RNAseq library preparation
The plant total RNA was extracted using the RNAprep Pure Plant Kit
(Tiangen, Beijing, China) according to the instructions provided by the
manufacturer. RNA concentration and purity was measured using NanoDrop
2000(Thermo Fisher Scientific, Wilmington, DE). RNA integrity were
assessed using the RNA Nano 6000 Assay Kit of the Agilent Bioanalyzer
2100 system (Agilent Technologies, CA, USA). A total amount of 1 μg RNA
per sample was used as input material for the preparations of RNA
samples. Sequencing libraries were generated using Hieff NGS Ultima
Dual-mode mRNA Library Prep Kit for Illumina (Yeasen Biotechnology
(Shanghai) Co., Ltd.) following manufacturer’s recommendations and index
codes were added to attribute sequences to each sample. Briefly, mRNA
was purified from total RNA using poly-T oligo-attached magnetic beads.
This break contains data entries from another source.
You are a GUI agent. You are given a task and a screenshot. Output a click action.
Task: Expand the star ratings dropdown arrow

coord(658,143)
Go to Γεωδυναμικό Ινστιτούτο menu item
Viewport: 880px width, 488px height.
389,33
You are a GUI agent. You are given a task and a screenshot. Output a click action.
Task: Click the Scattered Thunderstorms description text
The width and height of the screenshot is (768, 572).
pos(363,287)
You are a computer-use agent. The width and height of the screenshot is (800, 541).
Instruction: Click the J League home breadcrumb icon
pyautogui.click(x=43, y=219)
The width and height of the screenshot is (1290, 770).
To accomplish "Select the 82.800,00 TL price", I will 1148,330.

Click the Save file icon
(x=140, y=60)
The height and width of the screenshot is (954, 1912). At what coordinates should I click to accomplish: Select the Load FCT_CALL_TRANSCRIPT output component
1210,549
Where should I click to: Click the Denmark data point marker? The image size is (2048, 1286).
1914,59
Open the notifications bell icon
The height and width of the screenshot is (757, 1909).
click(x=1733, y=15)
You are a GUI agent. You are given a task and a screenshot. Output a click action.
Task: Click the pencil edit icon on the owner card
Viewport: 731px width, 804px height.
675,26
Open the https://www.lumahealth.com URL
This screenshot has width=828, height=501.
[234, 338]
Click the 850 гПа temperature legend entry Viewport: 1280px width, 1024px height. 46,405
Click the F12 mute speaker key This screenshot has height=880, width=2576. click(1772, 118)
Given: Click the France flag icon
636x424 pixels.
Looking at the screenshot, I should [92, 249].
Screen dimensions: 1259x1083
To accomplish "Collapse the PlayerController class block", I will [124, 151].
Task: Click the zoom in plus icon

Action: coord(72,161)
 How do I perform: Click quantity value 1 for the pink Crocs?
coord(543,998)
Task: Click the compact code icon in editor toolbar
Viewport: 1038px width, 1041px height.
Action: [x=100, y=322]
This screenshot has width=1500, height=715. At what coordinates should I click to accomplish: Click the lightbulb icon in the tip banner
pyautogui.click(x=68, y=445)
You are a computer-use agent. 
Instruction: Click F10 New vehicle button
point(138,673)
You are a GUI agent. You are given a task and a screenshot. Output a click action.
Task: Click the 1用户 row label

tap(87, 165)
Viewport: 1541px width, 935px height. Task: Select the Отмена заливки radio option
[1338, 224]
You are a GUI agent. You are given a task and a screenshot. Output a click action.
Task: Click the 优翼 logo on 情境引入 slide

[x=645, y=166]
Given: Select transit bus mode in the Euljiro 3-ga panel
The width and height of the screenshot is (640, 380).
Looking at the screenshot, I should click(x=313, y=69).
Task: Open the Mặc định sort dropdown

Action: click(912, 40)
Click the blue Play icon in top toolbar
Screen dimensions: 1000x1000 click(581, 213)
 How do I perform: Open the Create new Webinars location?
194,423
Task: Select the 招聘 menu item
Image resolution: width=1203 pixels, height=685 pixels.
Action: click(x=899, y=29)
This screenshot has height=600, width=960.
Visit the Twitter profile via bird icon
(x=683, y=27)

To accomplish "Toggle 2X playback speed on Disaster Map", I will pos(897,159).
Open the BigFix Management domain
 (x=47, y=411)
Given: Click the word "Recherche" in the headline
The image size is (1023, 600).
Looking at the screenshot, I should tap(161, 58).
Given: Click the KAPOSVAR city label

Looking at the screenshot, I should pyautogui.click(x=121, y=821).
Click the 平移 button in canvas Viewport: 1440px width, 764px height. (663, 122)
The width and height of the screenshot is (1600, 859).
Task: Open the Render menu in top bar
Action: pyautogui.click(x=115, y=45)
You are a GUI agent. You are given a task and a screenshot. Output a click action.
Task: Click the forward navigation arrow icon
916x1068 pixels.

First strand cDNA was synthesized, and second strand cDNA synthesis was
subsequently performed. Remaining overhangs were converted into blunt
ends via exonuclease/polymerase activities. After adenylation of 3’ ends
of DNA fragments, NEBNext Adaptors with hairpin loop structure were
ligated to prepare for hybridization. The library fragments were
purified with the AMPure XP system (Beckman Coulter, Beverly, USA). Then
3 μl USER Enzyme (NEB, USA) was used with size-selected, adaptor-ligated
cDNA at 37°C for 15 min followed by 5 min at 95°C before PCR. Then PCR
was performed with Phusion High-Fidelity DNA polymerase, Universal PCR
primers and Index (X) Primer. At last, PCR products were purified
(AMPure XP system) and library quality was assessed on the Agilent
Bioanalyzer 2100 system. The libraries were sequenced on an Illumina
NovaSeq 6000 platform to generate 150 bp paired-end reads, according to
the manufacturer’s instructions.